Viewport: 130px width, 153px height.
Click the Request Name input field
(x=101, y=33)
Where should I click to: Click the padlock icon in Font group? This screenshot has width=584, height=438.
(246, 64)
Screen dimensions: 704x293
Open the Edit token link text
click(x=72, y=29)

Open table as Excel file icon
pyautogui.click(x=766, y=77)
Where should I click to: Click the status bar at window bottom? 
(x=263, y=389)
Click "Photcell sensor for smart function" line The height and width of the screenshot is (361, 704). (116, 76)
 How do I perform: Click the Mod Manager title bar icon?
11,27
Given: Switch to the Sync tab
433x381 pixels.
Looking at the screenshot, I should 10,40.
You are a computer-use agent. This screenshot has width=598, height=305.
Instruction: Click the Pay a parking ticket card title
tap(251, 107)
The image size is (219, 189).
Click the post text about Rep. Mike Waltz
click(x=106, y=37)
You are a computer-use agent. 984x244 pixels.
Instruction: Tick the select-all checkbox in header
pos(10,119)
..............................
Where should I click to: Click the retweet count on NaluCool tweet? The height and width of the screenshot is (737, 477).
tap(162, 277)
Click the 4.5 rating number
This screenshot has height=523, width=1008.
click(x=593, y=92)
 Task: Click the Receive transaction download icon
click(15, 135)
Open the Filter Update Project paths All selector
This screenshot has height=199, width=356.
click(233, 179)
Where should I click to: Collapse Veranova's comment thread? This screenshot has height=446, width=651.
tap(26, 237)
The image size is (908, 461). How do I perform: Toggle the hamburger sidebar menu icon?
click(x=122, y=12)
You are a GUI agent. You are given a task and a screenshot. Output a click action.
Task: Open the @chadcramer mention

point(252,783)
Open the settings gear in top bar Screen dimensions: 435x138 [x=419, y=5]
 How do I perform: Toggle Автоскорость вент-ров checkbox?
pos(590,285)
..............................
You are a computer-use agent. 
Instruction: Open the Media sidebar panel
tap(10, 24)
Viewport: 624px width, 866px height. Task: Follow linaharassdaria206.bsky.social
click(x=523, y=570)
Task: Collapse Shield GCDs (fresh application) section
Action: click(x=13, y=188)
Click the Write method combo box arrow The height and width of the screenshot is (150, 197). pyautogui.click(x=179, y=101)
..............................
> Exercise prompt: Please show the lines in the entries above that hold the string "computer".

> Task solution:
You are a computer-use agent. This screenshot has width=598, height=305.
You are a computer-use agent. 984x244 pixels.
You are a computer-use agent. 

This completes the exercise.